PROBLEM
Rewrite the entries from the start through the line that contains "point(286,53)" as a numbered list, skipping any blank lines. Leave the pictures out of your answer.

#### SUPPLIED INFORMATION

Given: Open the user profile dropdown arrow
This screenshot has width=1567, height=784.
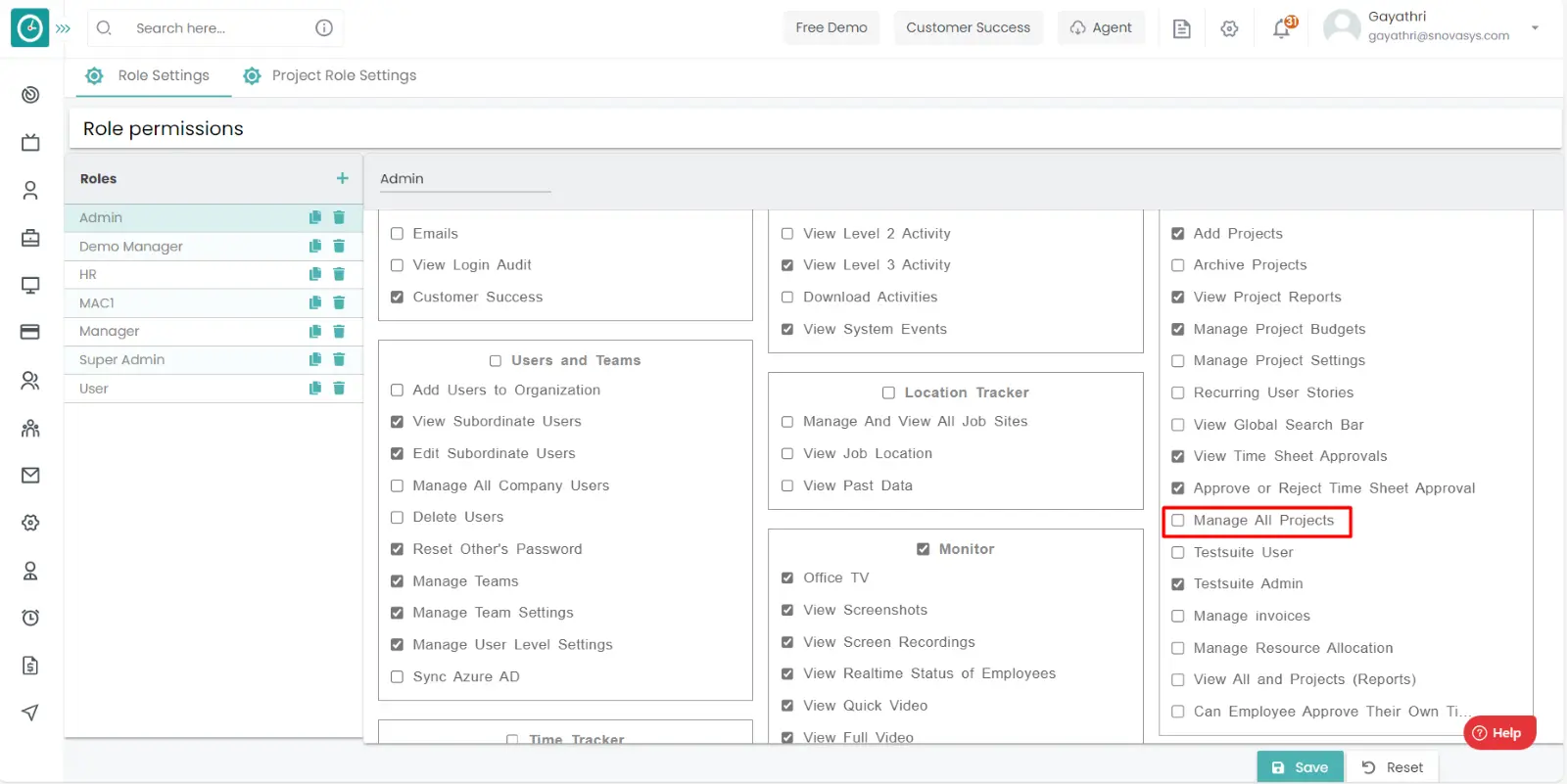Looking at the screenshot, I should pos(1535,27).
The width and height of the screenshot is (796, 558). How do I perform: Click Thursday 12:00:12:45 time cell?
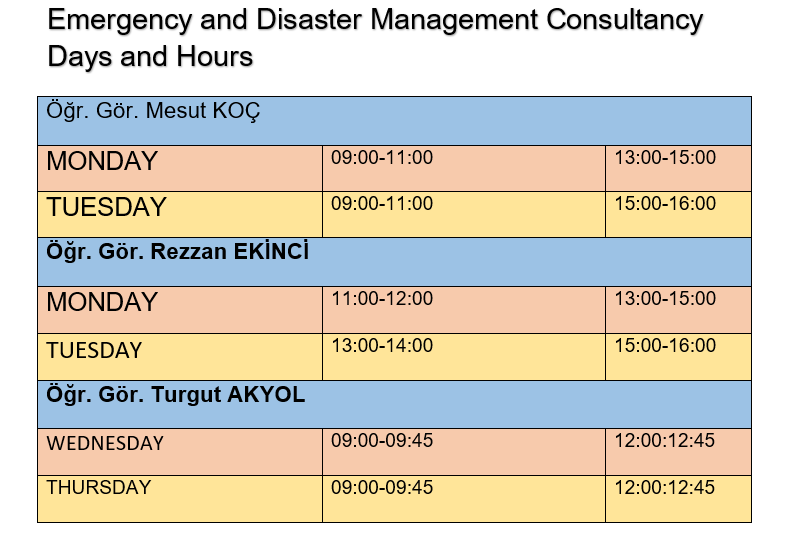click(x=665, y=488)
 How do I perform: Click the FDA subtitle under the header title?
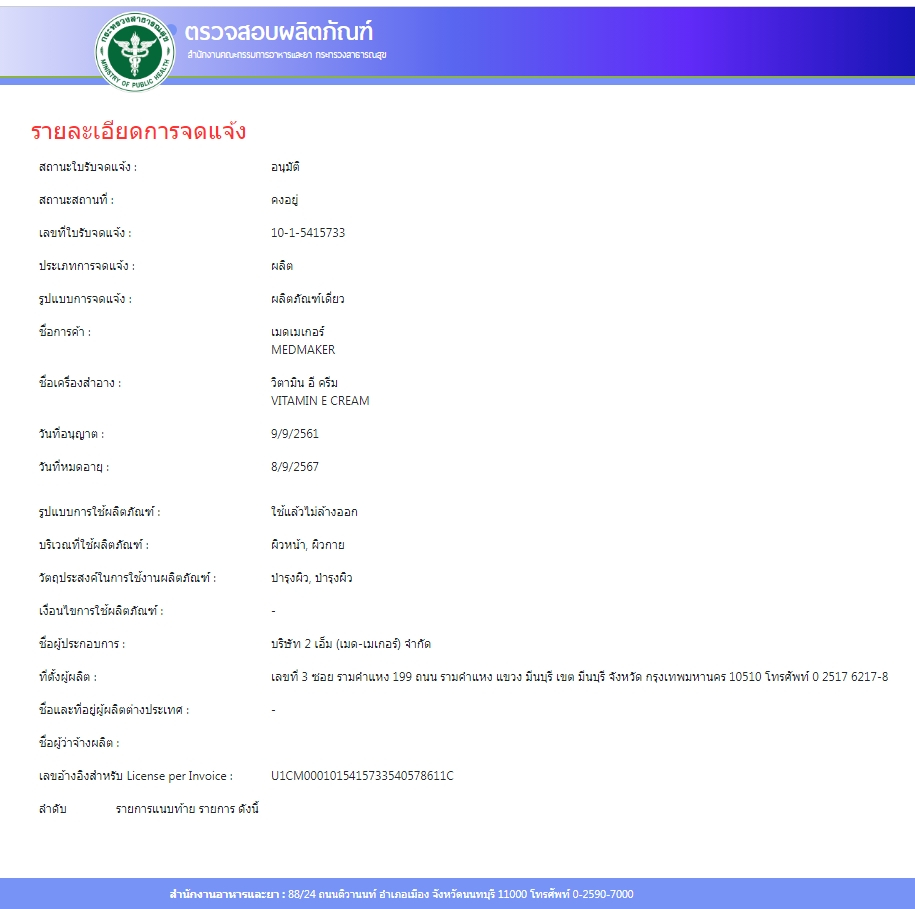point(286,53)
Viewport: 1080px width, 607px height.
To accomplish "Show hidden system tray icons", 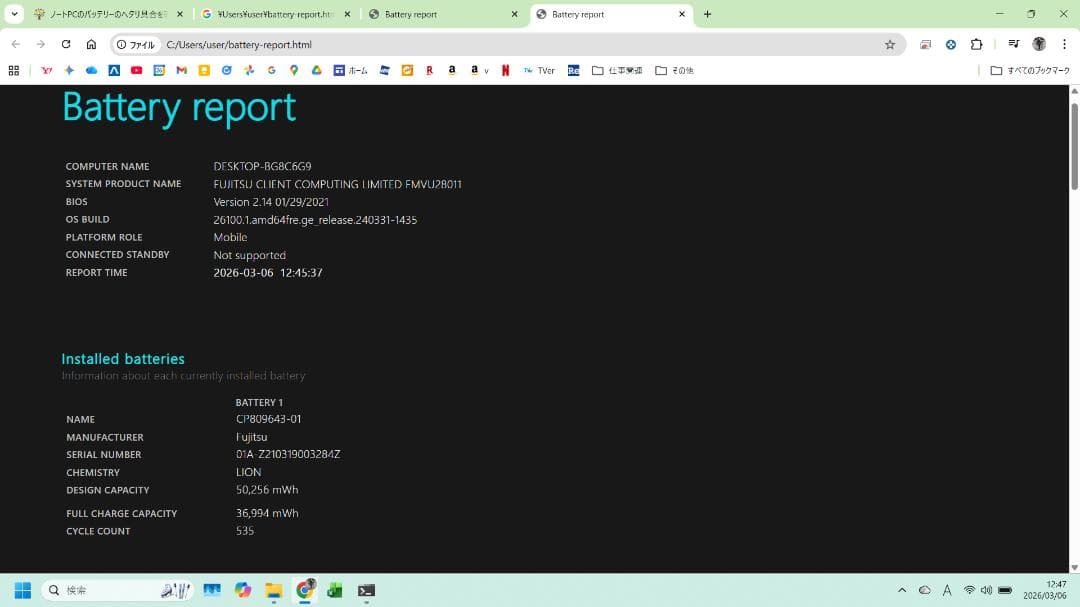I will [x=901, y=590].
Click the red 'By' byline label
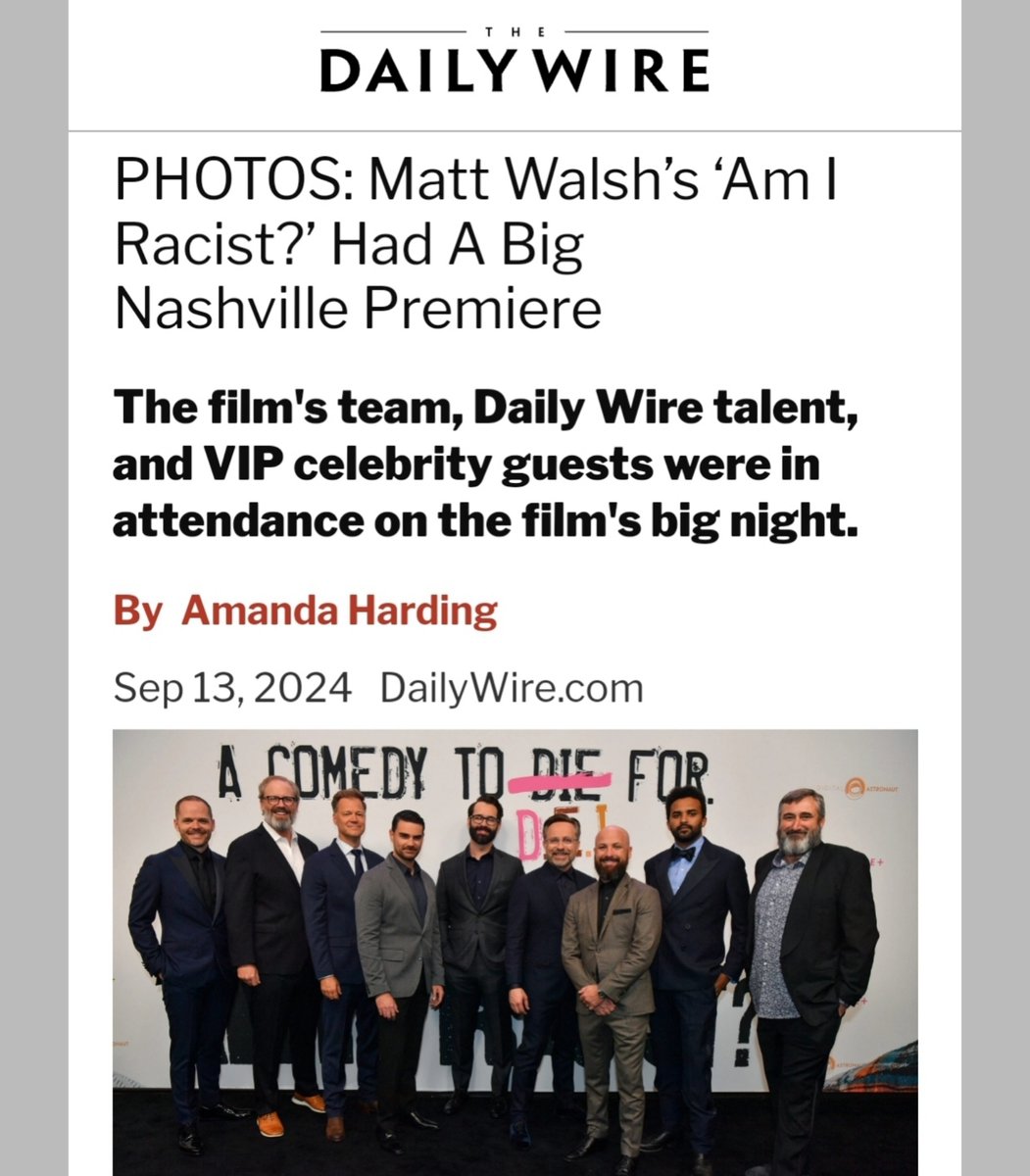1030x1176 pixels. [137, 612]

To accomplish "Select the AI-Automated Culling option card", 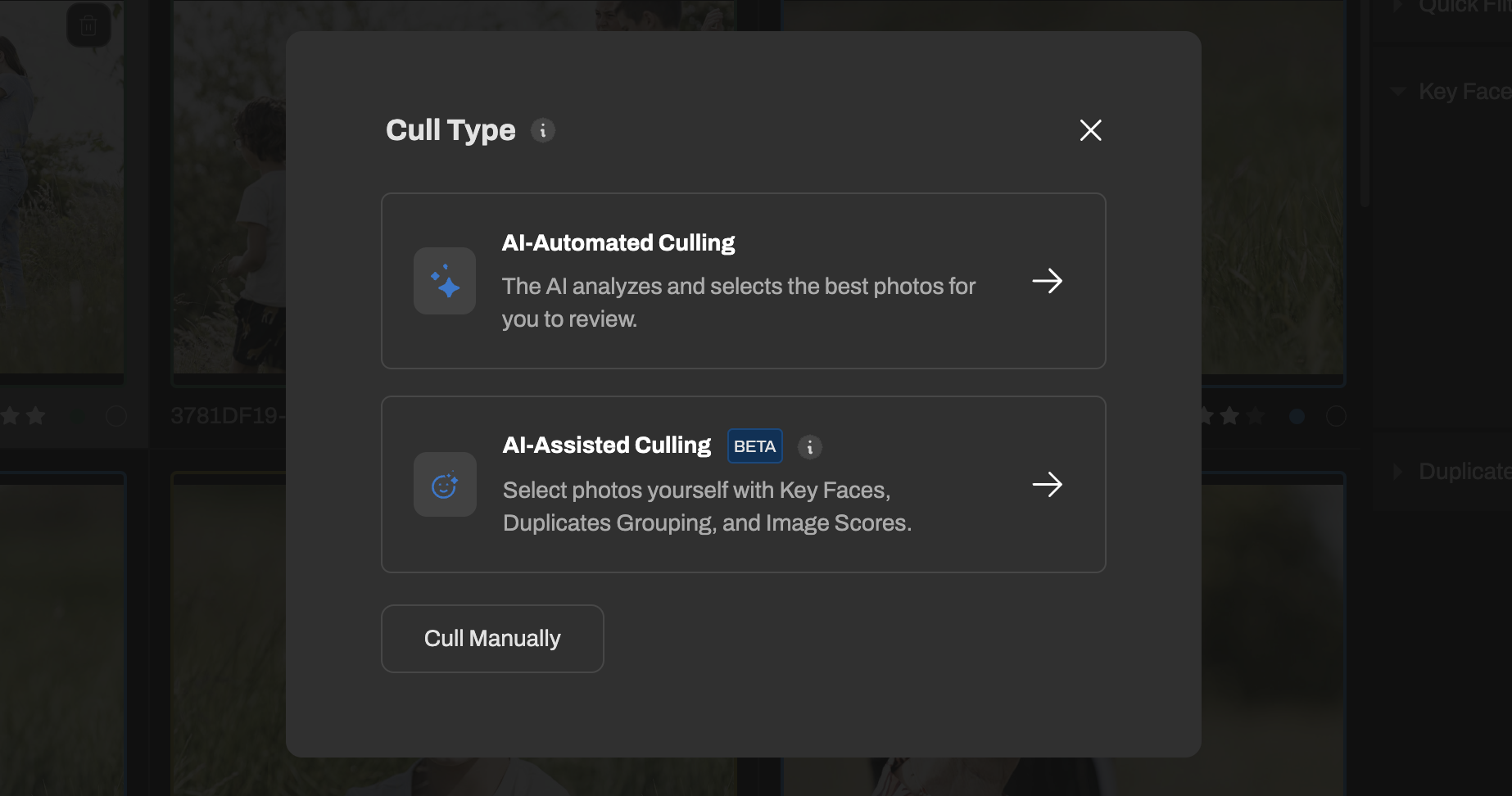I will pos(743,281).
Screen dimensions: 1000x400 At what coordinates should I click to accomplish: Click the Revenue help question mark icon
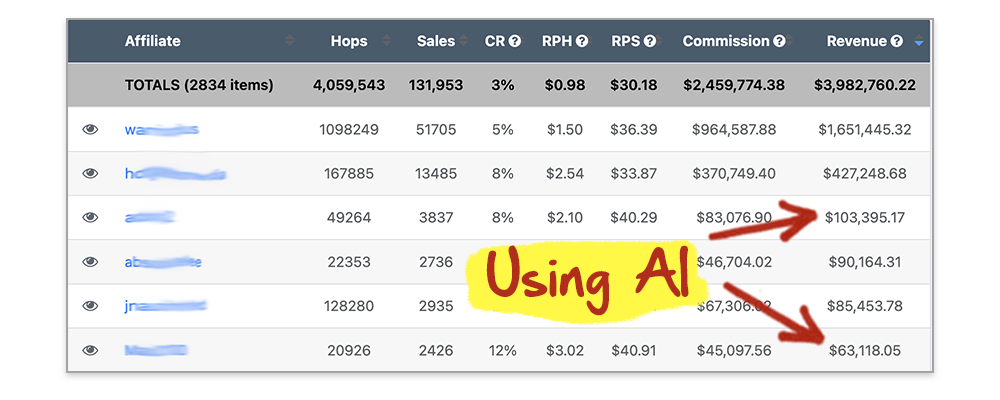point(897,41)

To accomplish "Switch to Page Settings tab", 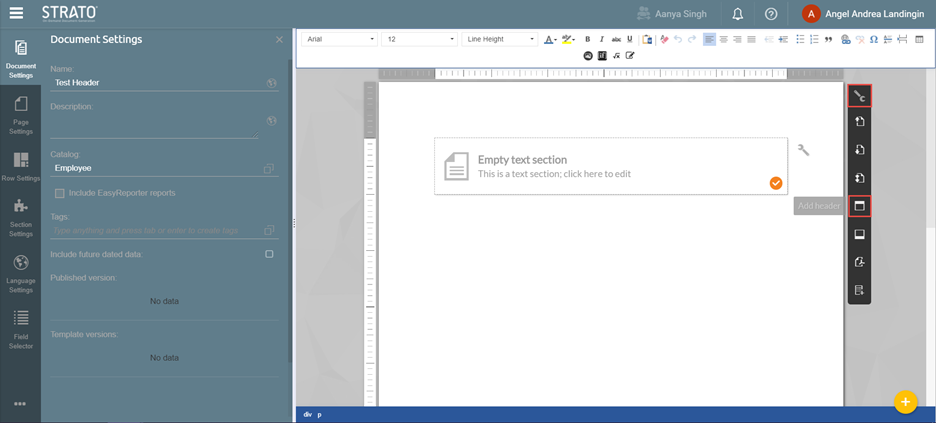I will [20, 115].
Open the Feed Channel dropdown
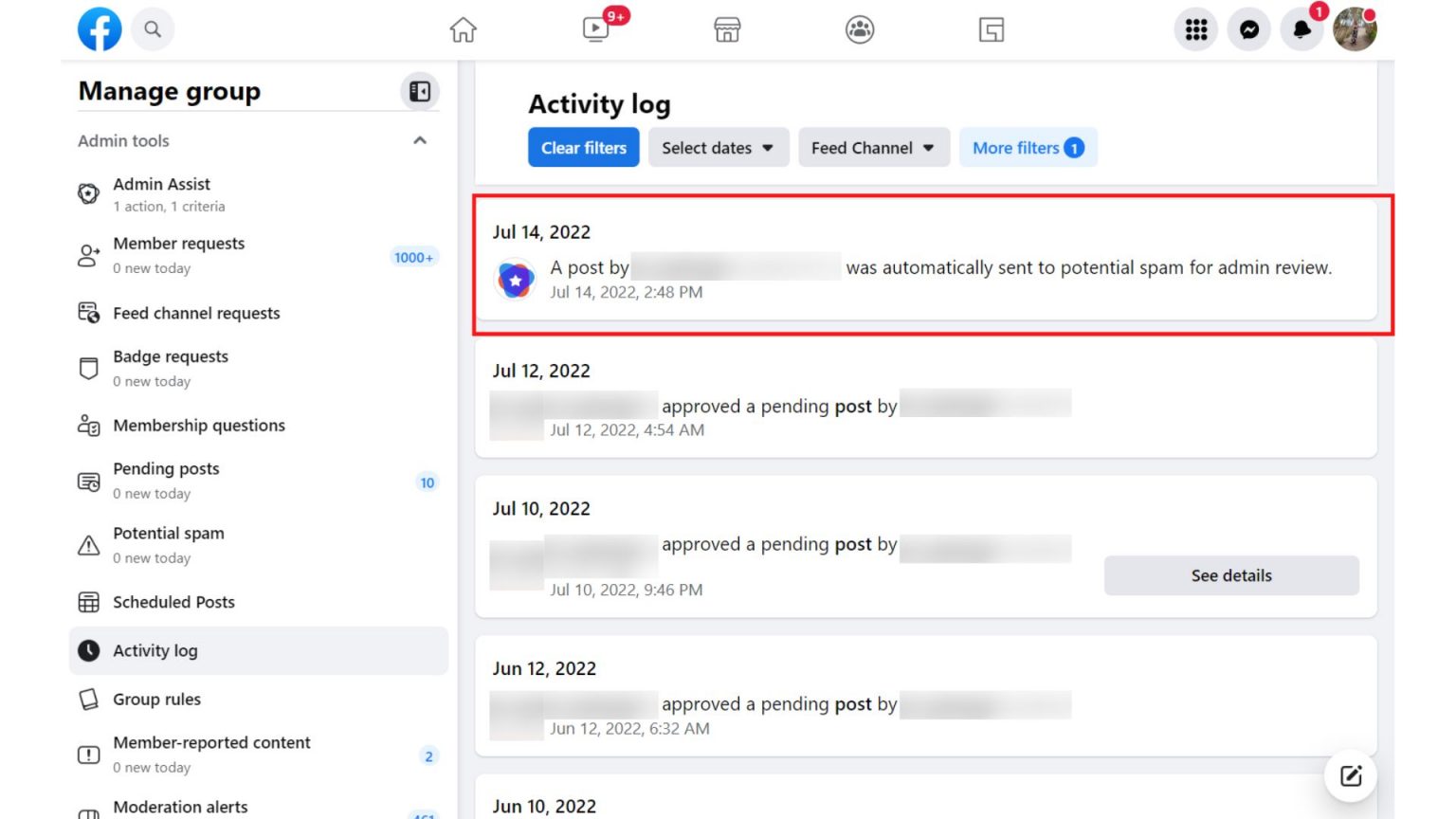The width and height of the screenshot is (1456, 819). coord(873,147)
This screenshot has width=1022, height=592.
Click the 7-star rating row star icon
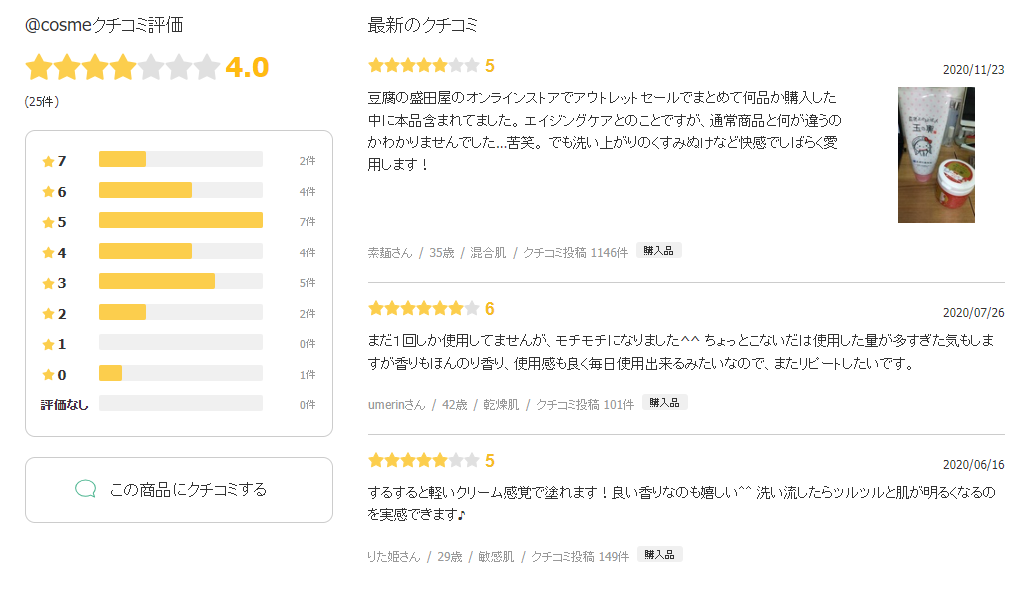[x=48, y=161]
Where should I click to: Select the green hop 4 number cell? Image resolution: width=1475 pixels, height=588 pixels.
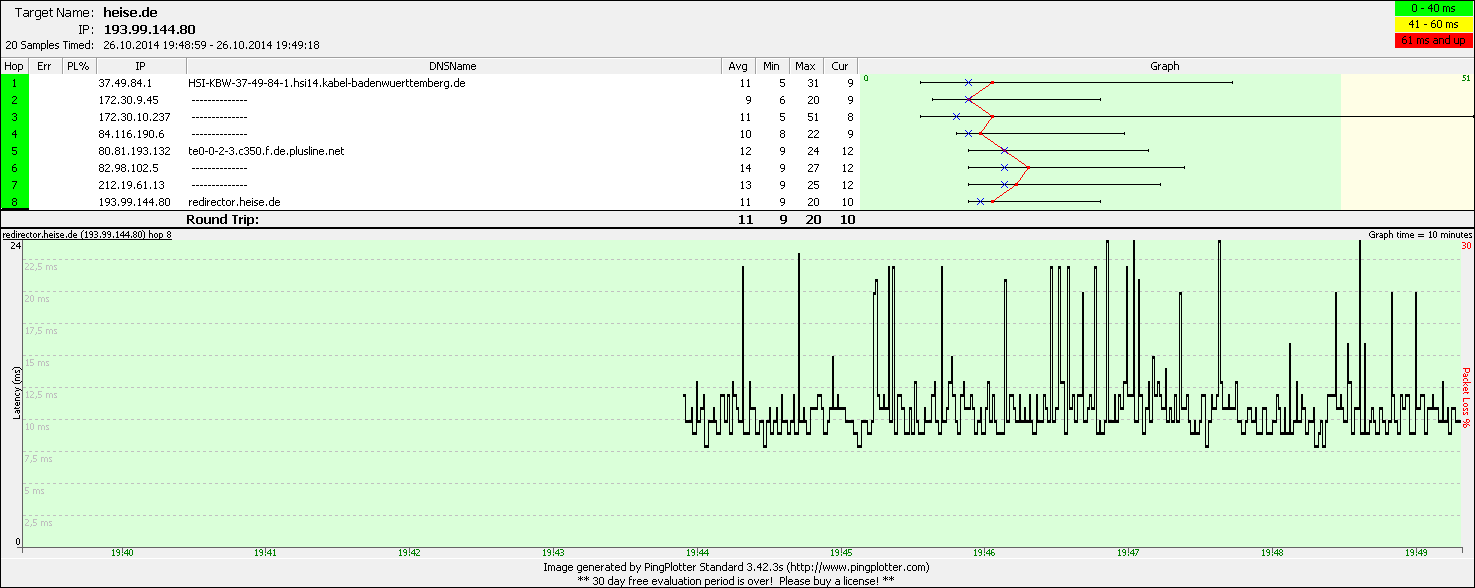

########

WRITTEN SOLUTION
1. Given: Open the user profile dropdown arrow
2. This screenshot has width=1567, height=784.
3. Looking at the screenshot, I should pos(1535,27).
4. The width and height of the screenshot is (796, 558). How do I perform: Click Thursday 12:00:12:45 time cell?
5. click(x=665, y=488)
6.  How do I perform: Click the FDA subtitle under the header title?
7. point(286,53)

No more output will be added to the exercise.